The Jagger Library suffered serious structural damage, but more concerning is the devastating loss of some 73,500 valuable items in the African Studies Collection, which included the vast majority of the African Studies Published Print Collection (approximately 70 000 items) and rare 19th century dictionaries from around the continent. All the UCT university calendars and history of UCT Libraries were burned, as well as some of the heavily used Government publication documents from South Africa and across the continent. It also included manuscripts and archives kept in the Reading Room for processing or digitisation or awaiting transfer after digitisation, the original card catalogues for the Manuscripts and Archives repositories, as well as the Special Collections Archive Office and administrative records.
Ujala Satgoor, Executive Director of Libraries at UCT told Reuters “It was horrifying.

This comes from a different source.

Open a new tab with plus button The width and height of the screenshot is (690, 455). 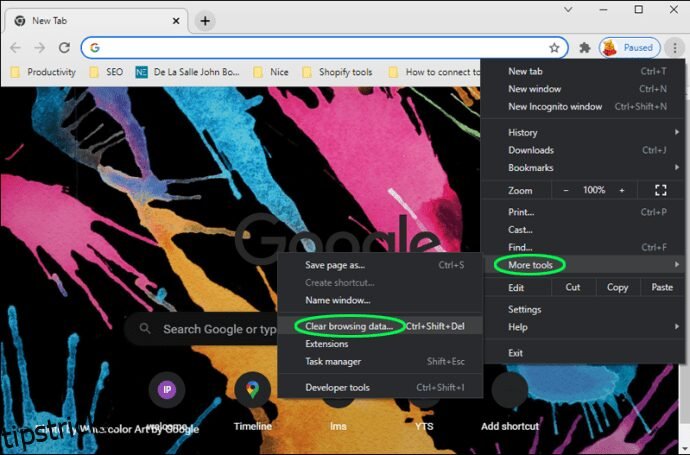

It was a deep-seated sadness that this had to happen because some things are irreplaceable”. The entire African Studies Film Collection on DVD (about 3,500 items) was destroyed. “We were very fortunate to digitise the VHS and had them stored as DVDs, but because of copyright we could not replicate”, said Satgoor. She added that the process of digitisation had helped preserve other manuscripts. “Very special rare and antiquarian materials are housed elsewhere”, she said.

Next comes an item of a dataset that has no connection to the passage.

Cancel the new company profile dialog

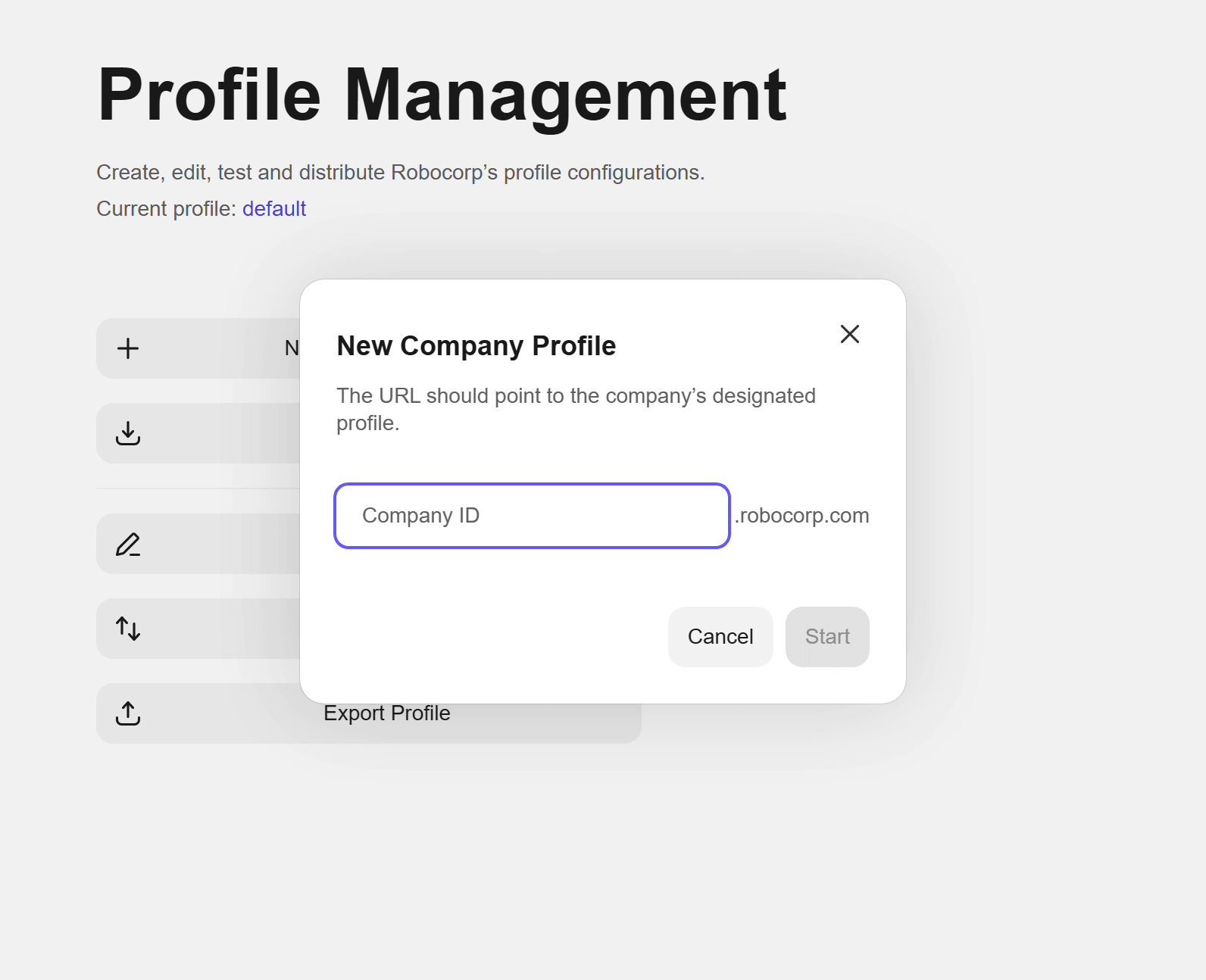(720, 637)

This disaster has highlighted the need for the Copyright Amendment Bill to be passed without further delay. The Bill was approved by Parliament in March 2019, but the President returned it to Parliament for review in June 2020. More than 10 months have passed, but Parliament remains silent on the Bill.
The Copyright Amendment Bill has useful exceptions and limitations for libraries and archives, which will enable them to digitise and preserve their collections, but also replace lost or damaged material, format-shift, and convert material to new technologies as older ones become obsolete. In the COVID-19 lockdown, the provisions in the Bill would also have been exceptionally helpful for teaching, learning, and research, and provide access to people with disabilities.
Impatient with inaction on the Bill, Blind SA, with assistance of Section 27, a public interest law centre, has served papers in the High Court against Parliament, the President and relevant Government officials on the basis that the current 1978 Copyright Act has no provisions for people with disabilities and is therefore unconstitutional and needs urgent redress.
In light of the above, it is hoped that Parliament and Government will finally see the urgency of this Bill and expedite the process, so that libraries and archives can finally carry out their full statutory mandates to serve the people of South Africa and beyond, and preserve our cultural and historical memory for future generations.